Tourism: started to play a major role in the 1970s. An increase in overnight stays from about 1 million in 1970 to 2,2 million in 1998 was recorded in Burgenland (the number of beds available for accommodation has risen from 10,600 to 21,300). 59 % of overnight stays are recorded in the region around Lake Neusiedl; 24 % in the region around Oberwart; 7 % in the region around Rosalia; 5 % in the region around Jennersdorf; 3 % in central Burgenland; and 2 % around Güssing;. The municipalities of Podersdorf am See (390,288 overnight stays) and Bad Tatzmannsdorf (442,186 overnight stays) remain by far the most attractive destinations for tourists, with 38% of all overnight stays. Burgenland is mainly dependent on summer tourism, the tourist season starting in May and going through to October. However, Burgenland has recently started promoting high-quality individual and health tourism, which has had a positive effect on winter tourism figures, as witnessed by an increase in overnight stays in well-known spa regions such as the Bad Tatzmannsdorf and Jennersdorf (spa at Loipersdorf)as well as at the new spa resorts at Lutzmannsburg and Stegersbach.

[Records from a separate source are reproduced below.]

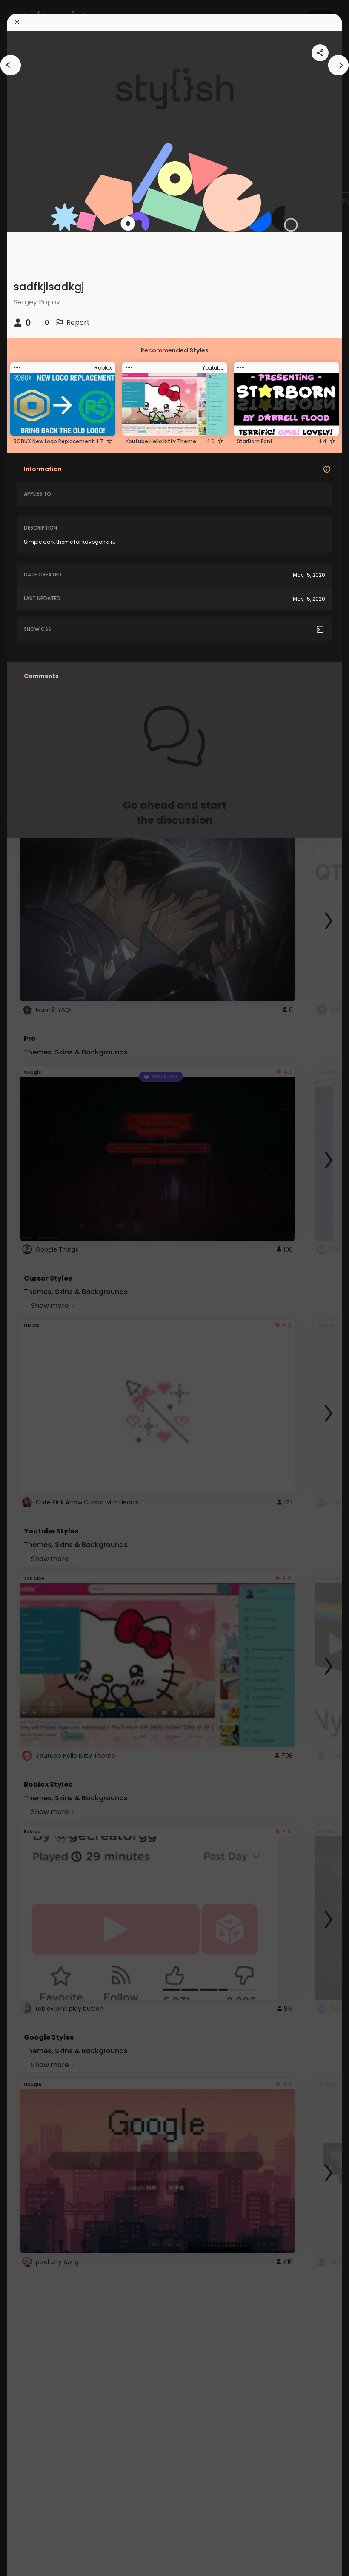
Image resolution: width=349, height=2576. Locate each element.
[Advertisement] (34, 1288)
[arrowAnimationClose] (10, 65)
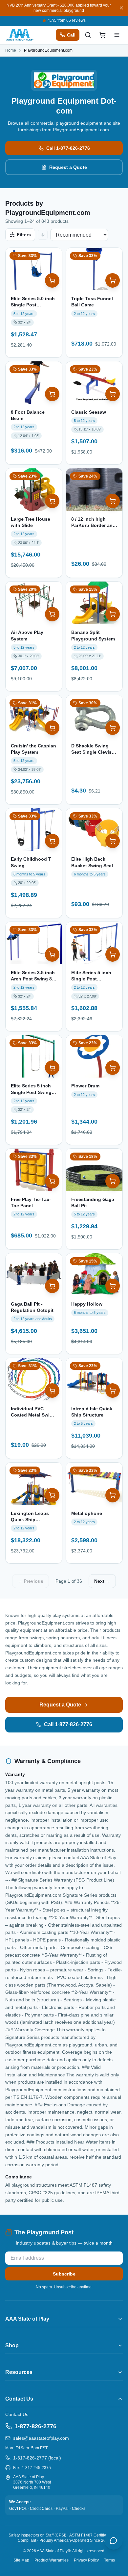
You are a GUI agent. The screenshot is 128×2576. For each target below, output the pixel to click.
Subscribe (64, 2274)
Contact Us (16, 2414)
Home (10, 50)
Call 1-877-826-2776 (68, 148)
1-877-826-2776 (35, 2426)
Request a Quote (68, 167)
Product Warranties (51, 2560)
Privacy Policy (86, 2560)
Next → (102, 1581)
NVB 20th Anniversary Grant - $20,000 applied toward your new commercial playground (59, 8)
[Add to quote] (52, 280)
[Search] (88, 35)
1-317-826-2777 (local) (37, 2457)
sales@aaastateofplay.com (41, 2438)
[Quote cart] (102, 35)
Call (71, 35)
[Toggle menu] (117, 35)
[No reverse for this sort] (43, 235)
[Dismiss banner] (121, 8)
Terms (109, 2560)
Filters (24, 234)
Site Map (21, 2560)
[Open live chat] (113, 2540)
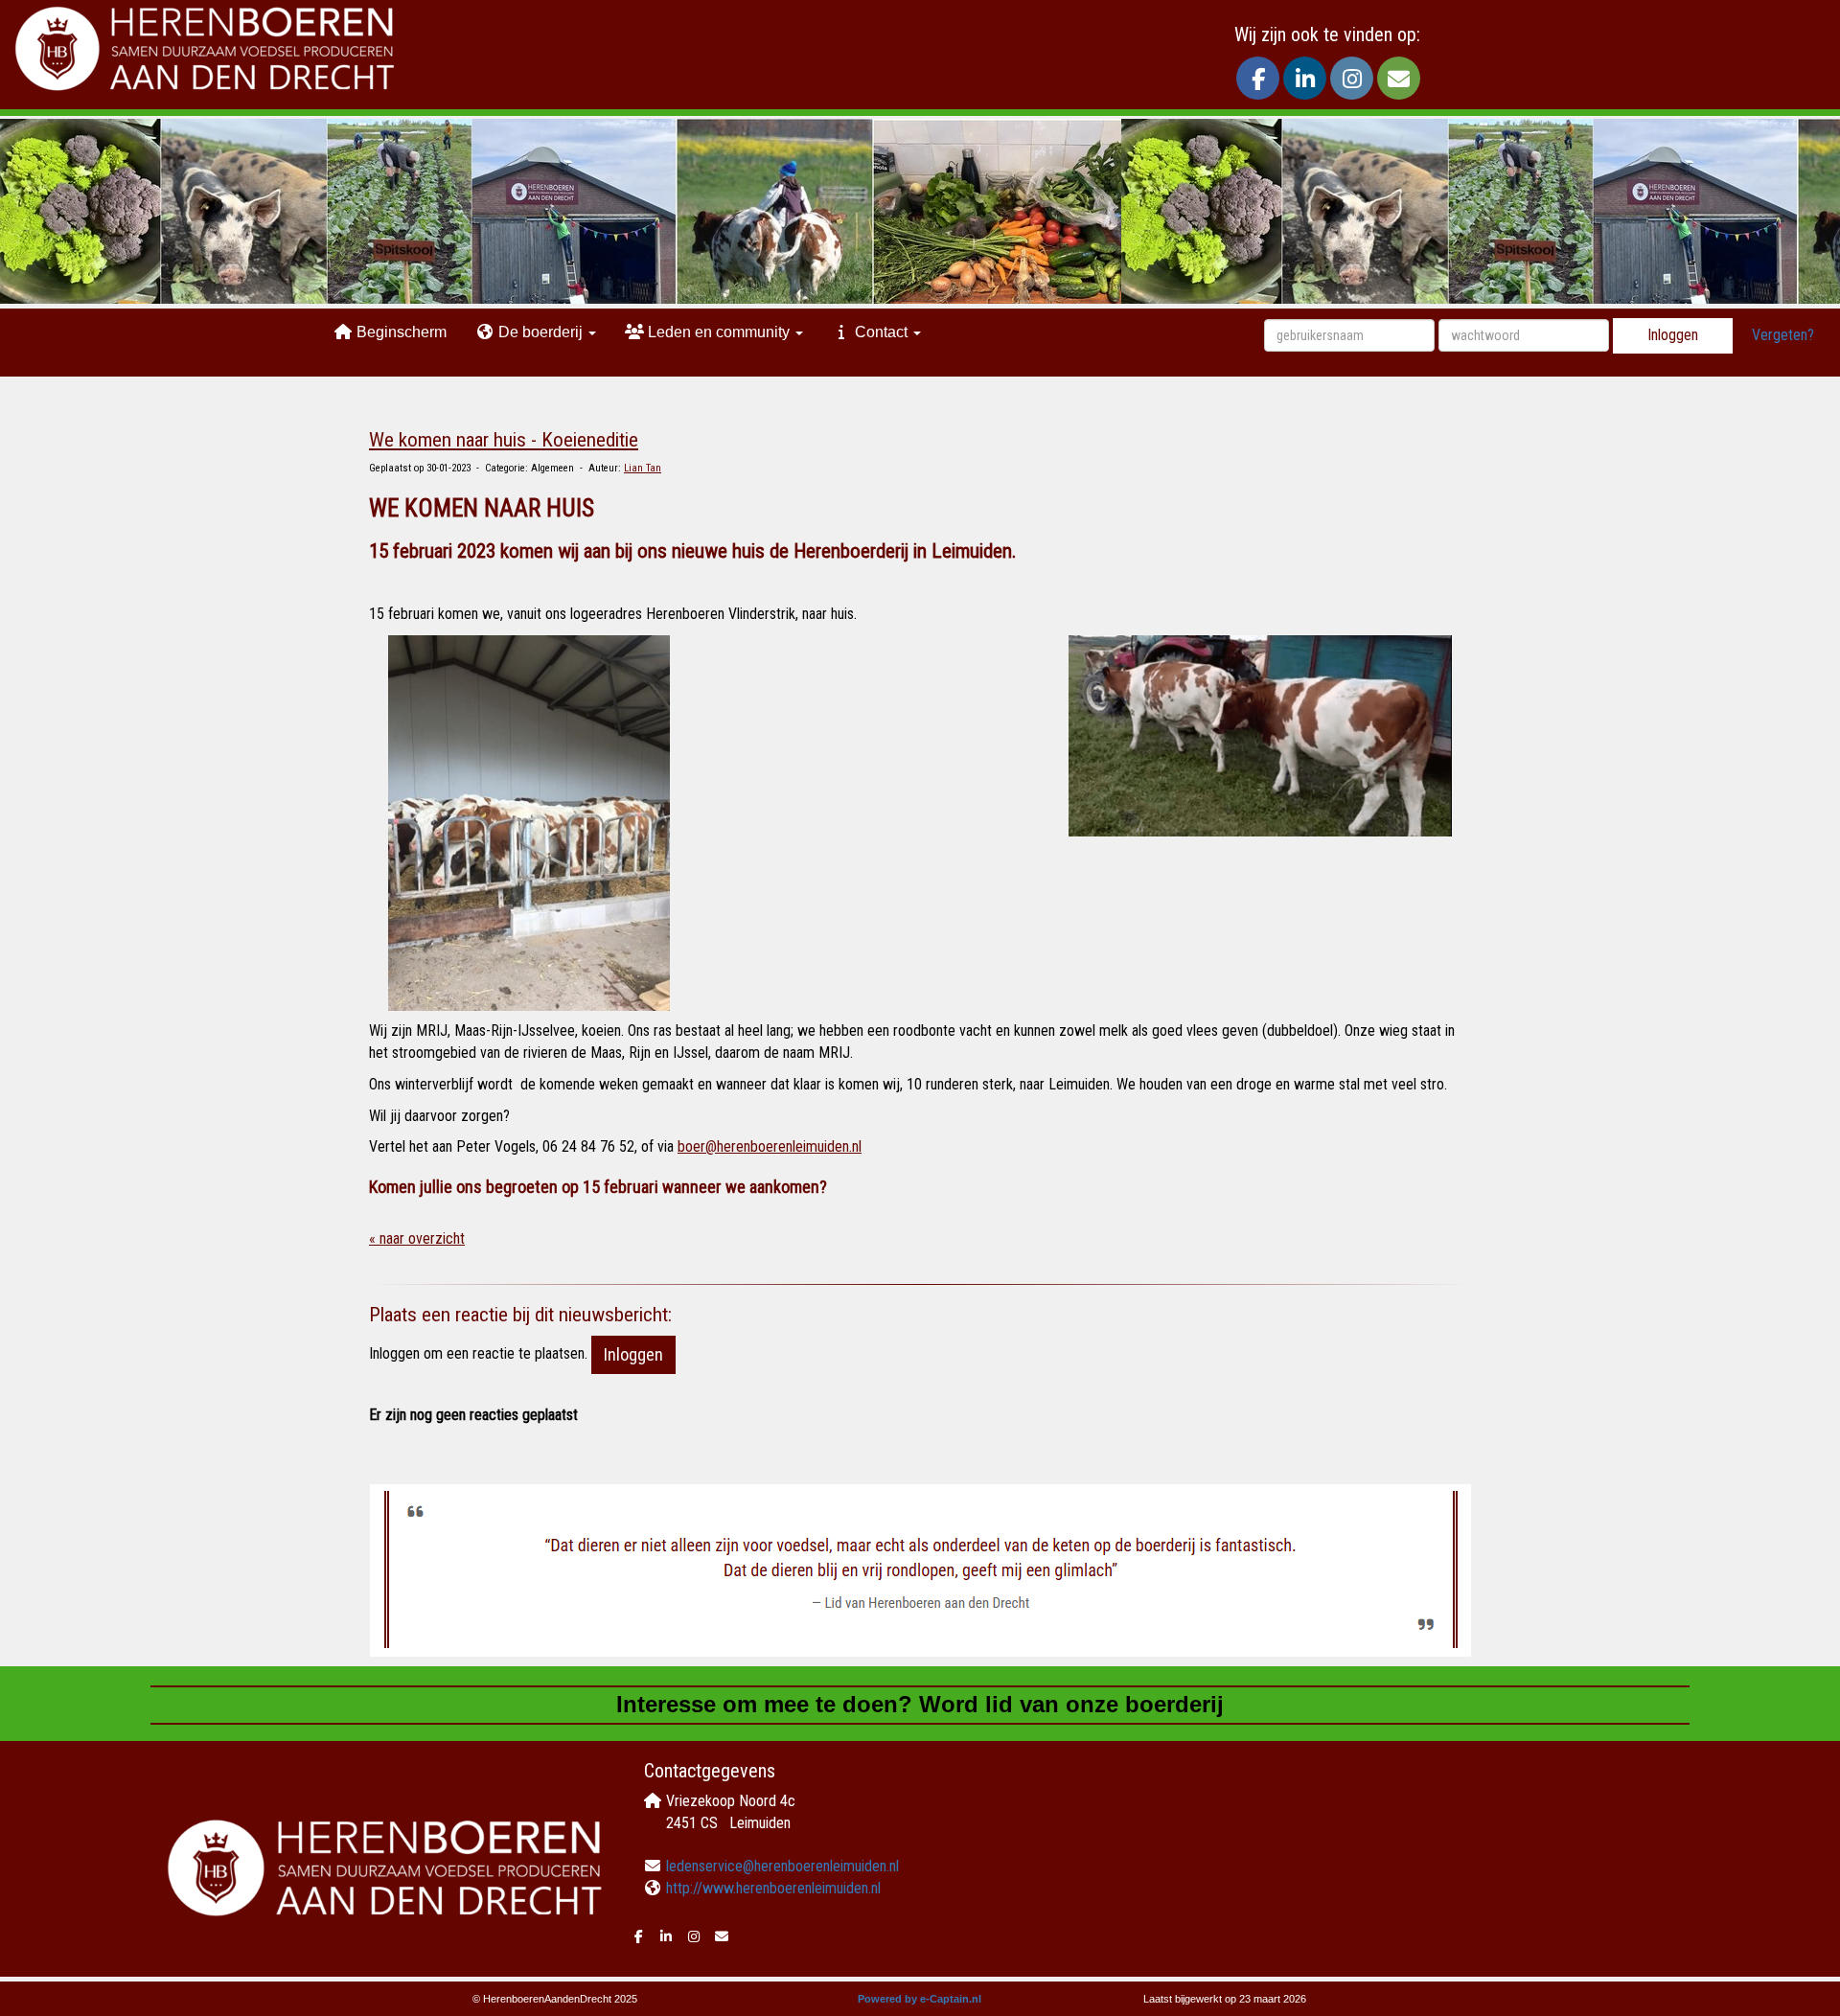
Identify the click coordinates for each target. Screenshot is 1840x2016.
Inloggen (1672, 335)
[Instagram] (1351, 82)
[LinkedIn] (1304, 82)
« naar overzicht (417, 1238)
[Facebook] (1257, 82)
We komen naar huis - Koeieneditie (503, 439)
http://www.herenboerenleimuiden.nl (773, 1888)
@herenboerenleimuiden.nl (770, 1146)
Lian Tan (642, 468)
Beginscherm (400, 332)
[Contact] (1398, 82)
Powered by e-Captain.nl (919, 1999)
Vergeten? (1783, 335)
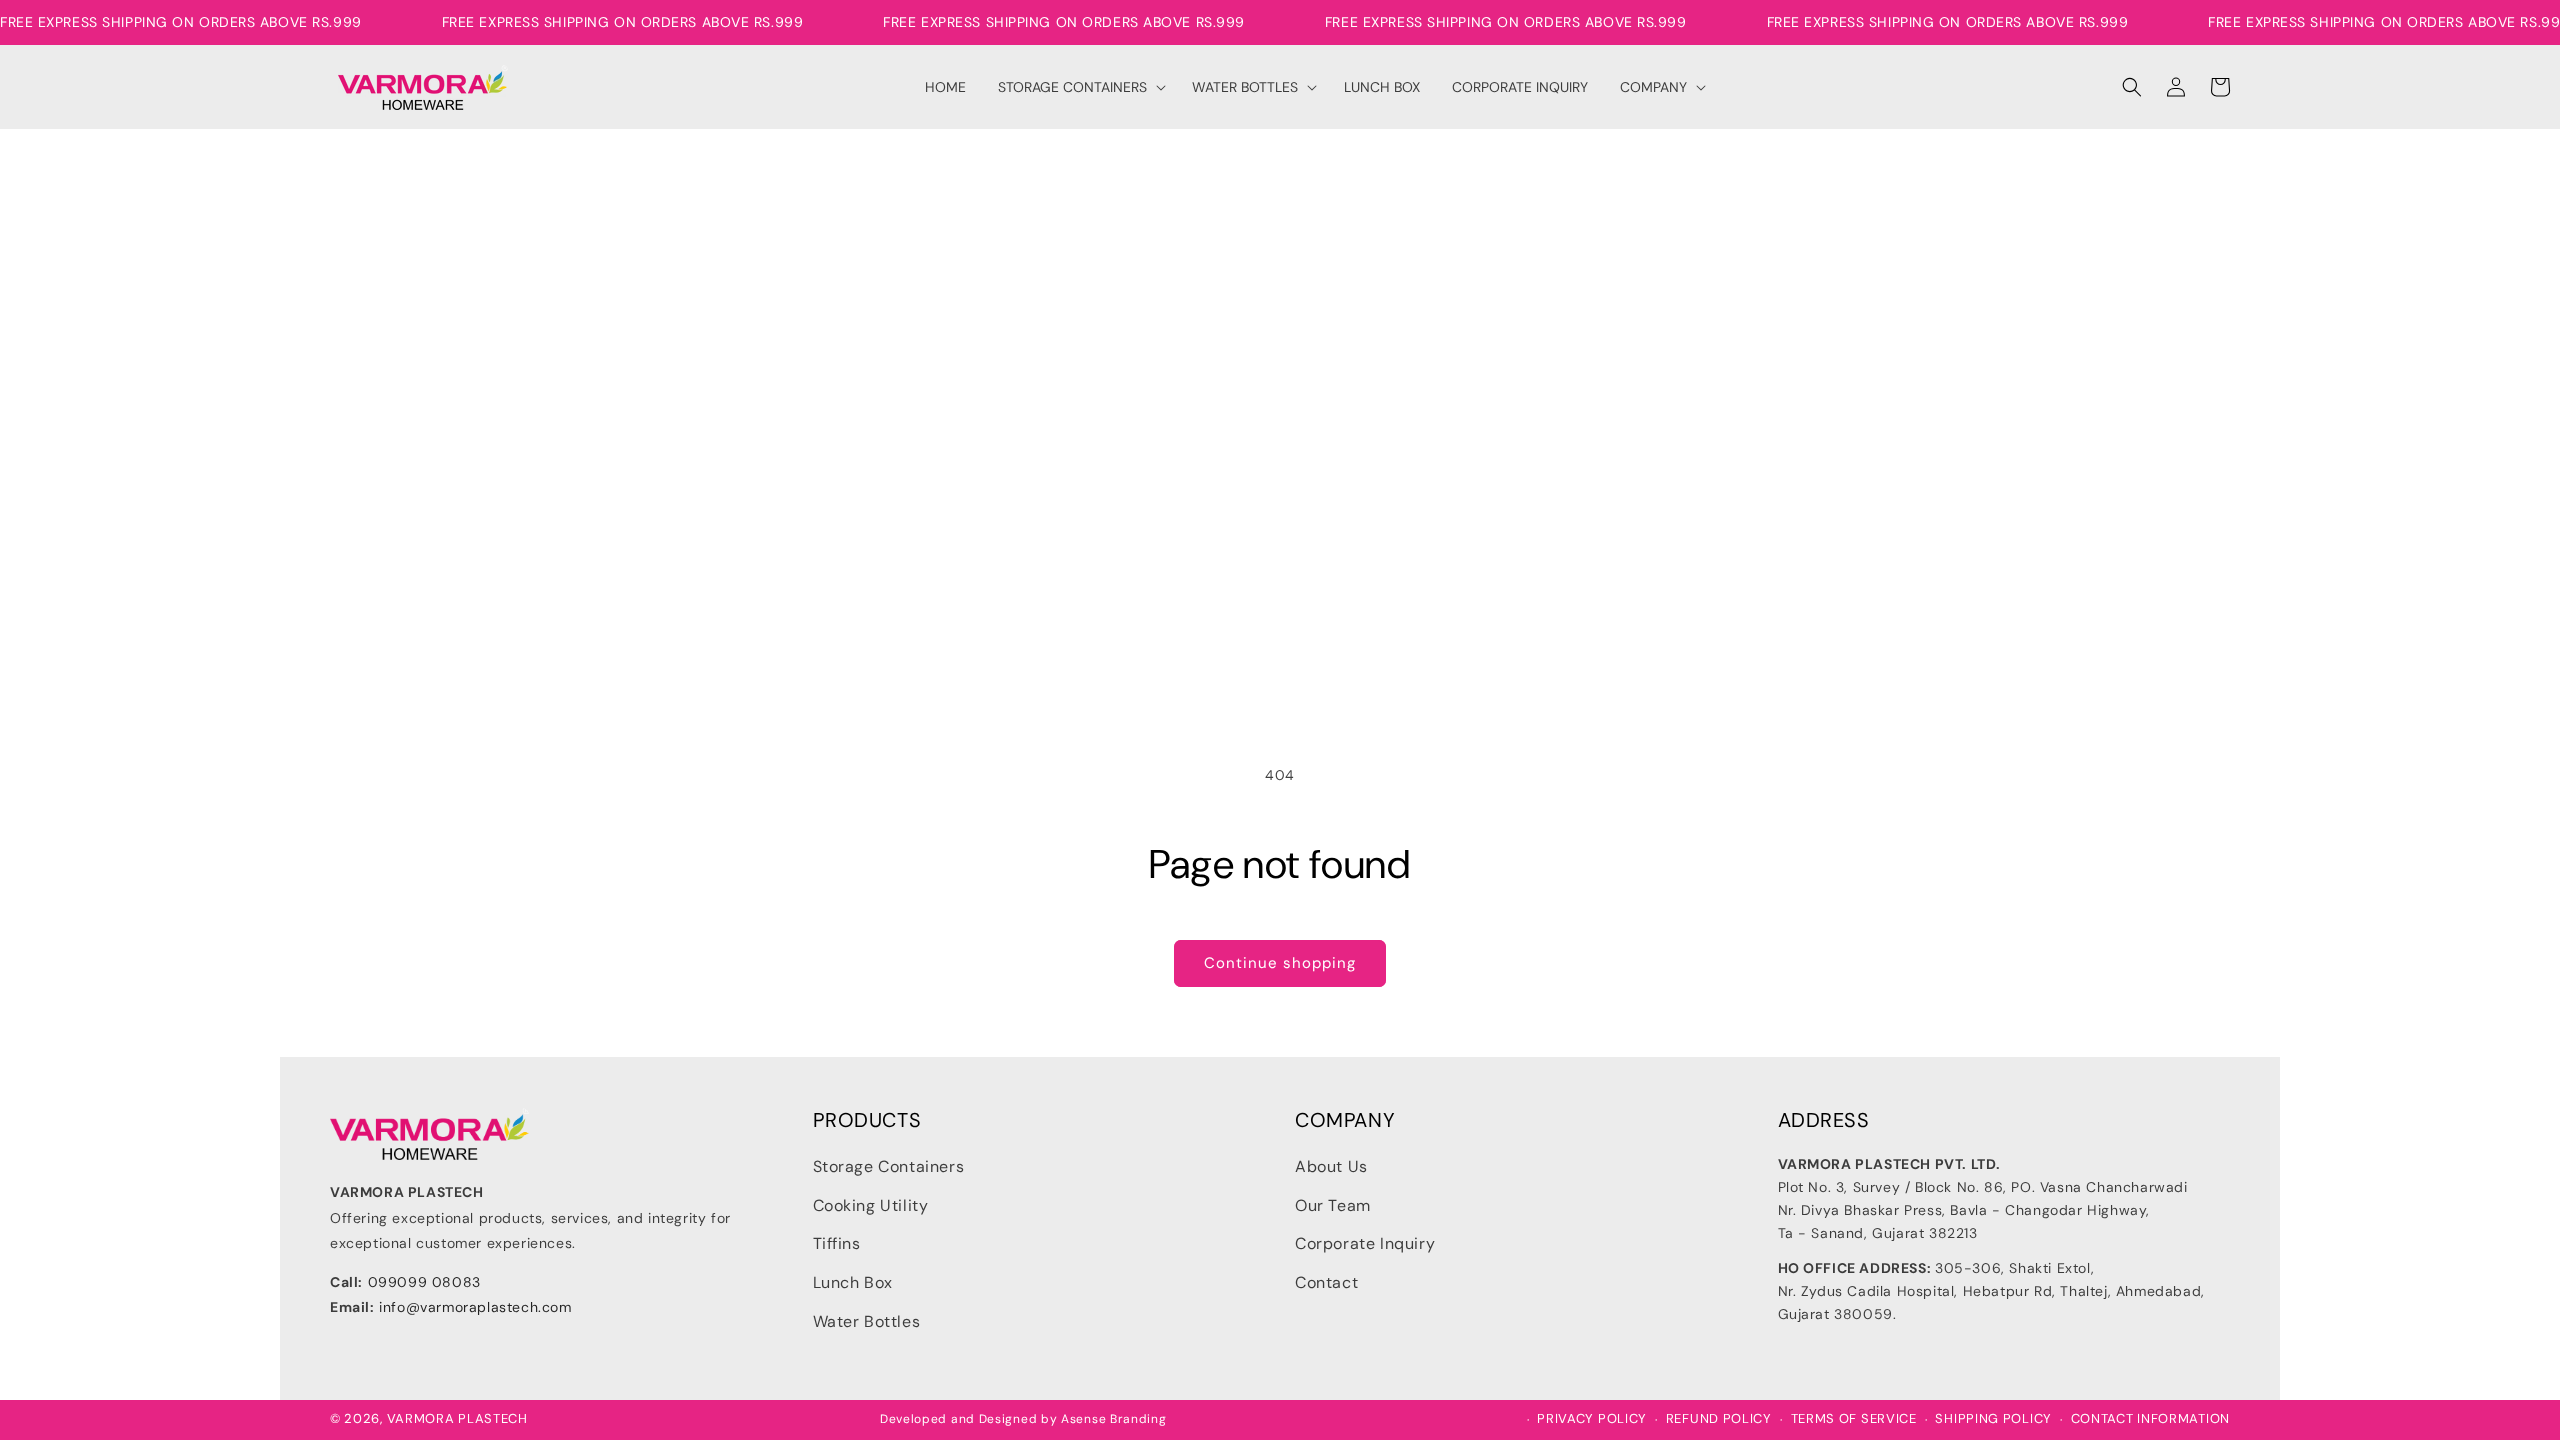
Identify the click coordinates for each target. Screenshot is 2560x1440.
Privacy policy (1592, 1419)
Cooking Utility (871, 1205)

Transport: the location of communication routes in Burgenland was determined by the fact that Burgenland was formerly part of Hungary. When Burgenland became part of Austria, the country´s railway system was split in two and partly destroyed when the border was closed in 1945. Accordingly, a railway line was built from Pinkafeld to Friedberg in 1925; thus the Pinkatal valley could be reached by the Aspangbahn railway line; later on, the line was extended via Oberwart and Großpetersdorf to Rechnitz. The railway system of Burgenland is basically dominated by railway lines not suitable for express trains. Northern Burgenland has, however, been integrated into the interconnected transport system of eastern Austria (Verkehrsverbund Ost-Region) by the rapid transit line No. 60 from Vienna to Neusiedl am See, and by two local railway lines running from Neusiedl am See to Nickelsdorf and Wulkaprodersdorf. The largest volume of traffic, however, is carried by roads. Burgenland has a modern system of motorways (A 2, A 3 and A 4), Schnellstraßen (S 4, S 31) and other federal roads, which connect the various parts of the province with each other and with the rest of Austria. The A 2 (South Motorway) connects the formerly isolated southern part of Burgenland with Vienna and Graz; it is frequented by commuters and owners of second homes. In 1991, the A 4 (East Motorway) to Parndorf in northern Burgenland was opened and further extended to the border-crossing point of Nickelsdorf in 1994. The A 3 Ödenburger Bundesstraße (B 16) went to as far as the road traffic junction of Eisenstadt in 1999 and has since been further extended. By creating interconnected transport systems (Verkehrsverbund Burgenland Nord and Burgenland Mitte) attractive prices can be offered to commuters using the local bus and rail and service. The opening of the Hungarian border and the crisis in former Yugoslavia resulted in a large increase in cross-border passenger transport (in 1985 1.8 million people crossed the national border compared to 18.7 million in 1991), and accordingly to a higher traffic burden on the local population.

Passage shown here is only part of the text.